• _WHAT THE TASK REQUIRES_
Return each of the following lines word for word, without changing anything.

• _MATERIAL PROVIDED_
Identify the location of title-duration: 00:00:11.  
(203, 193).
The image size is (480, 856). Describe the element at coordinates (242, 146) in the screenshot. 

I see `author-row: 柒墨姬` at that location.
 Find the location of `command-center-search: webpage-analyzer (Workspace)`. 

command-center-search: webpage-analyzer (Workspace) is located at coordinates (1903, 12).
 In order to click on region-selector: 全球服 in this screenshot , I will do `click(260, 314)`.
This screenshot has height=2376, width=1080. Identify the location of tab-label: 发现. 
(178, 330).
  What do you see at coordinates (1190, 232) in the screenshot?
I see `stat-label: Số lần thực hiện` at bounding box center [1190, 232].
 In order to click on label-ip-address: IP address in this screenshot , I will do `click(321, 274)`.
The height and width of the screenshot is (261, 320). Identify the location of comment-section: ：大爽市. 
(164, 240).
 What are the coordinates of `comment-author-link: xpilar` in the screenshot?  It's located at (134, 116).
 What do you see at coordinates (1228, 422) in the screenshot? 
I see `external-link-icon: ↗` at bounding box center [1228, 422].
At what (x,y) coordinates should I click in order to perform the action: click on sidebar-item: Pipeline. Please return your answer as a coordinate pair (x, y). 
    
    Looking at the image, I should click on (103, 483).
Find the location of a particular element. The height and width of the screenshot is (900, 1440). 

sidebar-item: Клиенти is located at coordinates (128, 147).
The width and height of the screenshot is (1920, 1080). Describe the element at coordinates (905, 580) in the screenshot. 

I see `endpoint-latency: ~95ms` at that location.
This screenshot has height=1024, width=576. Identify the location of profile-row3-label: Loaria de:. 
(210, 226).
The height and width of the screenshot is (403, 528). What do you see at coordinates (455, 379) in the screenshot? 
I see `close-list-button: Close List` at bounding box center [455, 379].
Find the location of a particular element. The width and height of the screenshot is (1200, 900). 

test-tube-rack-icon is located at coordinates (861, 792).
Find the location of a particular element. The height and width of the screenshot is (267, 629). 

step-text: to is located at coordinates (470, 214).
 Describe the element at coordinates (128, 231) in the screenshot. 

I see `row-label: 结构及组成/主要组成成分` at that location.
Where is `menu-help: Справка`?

• _RESPONSE TO THIS EXERCISE_
Identify the location of title-duration: 00:00:11.  
(203, 193).
The image size is (480, 856). Describe the element at coordinates (242, 146) in the screenshot. 

I see `author-row: 柒墨姬` at that location.
 Find the location of `command-center-search: webpage-analyzer (Workspace)`. 

command-center-search: webpage-analyzer (Workspace) is located at coordinates (1903, 12).
 In order to click on region-selector: 全球服 in this screenshot , I will do `click(260, 314)`.
This screenshot has height=2376, width=1080. Identify the location of tab-label: 发现. 
(178, 330).
  What do you see at coordinates (1190, 232) in the screenshot?
I see `stat-label: Số lần thực hiện` at bounding box center [1190, 232].
 In order to click on label-ip-address: IP address in this screenshot , I will do `click(321, 274)`.
The height and width of the screenshot is (261, 320). Identify the location of comment-section: ：大爽市. 
(164, 240).
 What are the coordinates of `comment-author-link: xpilar` in the screenshot?  It's located at (134, 116).
 What do you see at coordinates (1228, 422) in the screenshot? 
I see `external-link-icon: ↗` at bounding box center [1228, 422].
At what (x,y) coordinates should I click in order to perform the action: click on sidebar-item: Pipeline. Please return your answer as a coordinate pair (x, y). 
    
    Looking at the image, I should click on (103, 483).
Find the location of a particular element. The height and width of the screenshot is (900, 1440). 

sidebar-item: Клиенти is located at coordinates (128, 147).
The width and height of the screenshot is (1920, 1080). Describe the element at coordinates (905, 580) in the screenshot. 

I see `endpoint-latency: ~95ms` at that location.
This screenshot has height=1024, width=576. Identify the location of profile-row3-label: Loaria de:. 
(210, 226).
The height and width of the screenshot is (403, 528). What do you see at coordinates (455, 379) in the screenshot? 
I see `close-list-button: Close List` at bounding box center [455, 379].
Find the location of a particular element. The width and height of the screenshot is (1200, 900). 

test-tube-rack-icon is located at coordinates (861, 792).
Find the location of a particular element. The height and width of the screenshot is (267, 629). 

step-text: to is located at coordinates (470, 214).
 Describe the element at coordinates (128, 231) in the screenshot. 

I see `row-label: 结构及组成/主要组成成分` at that location.
Where is `menu-help: Справка`?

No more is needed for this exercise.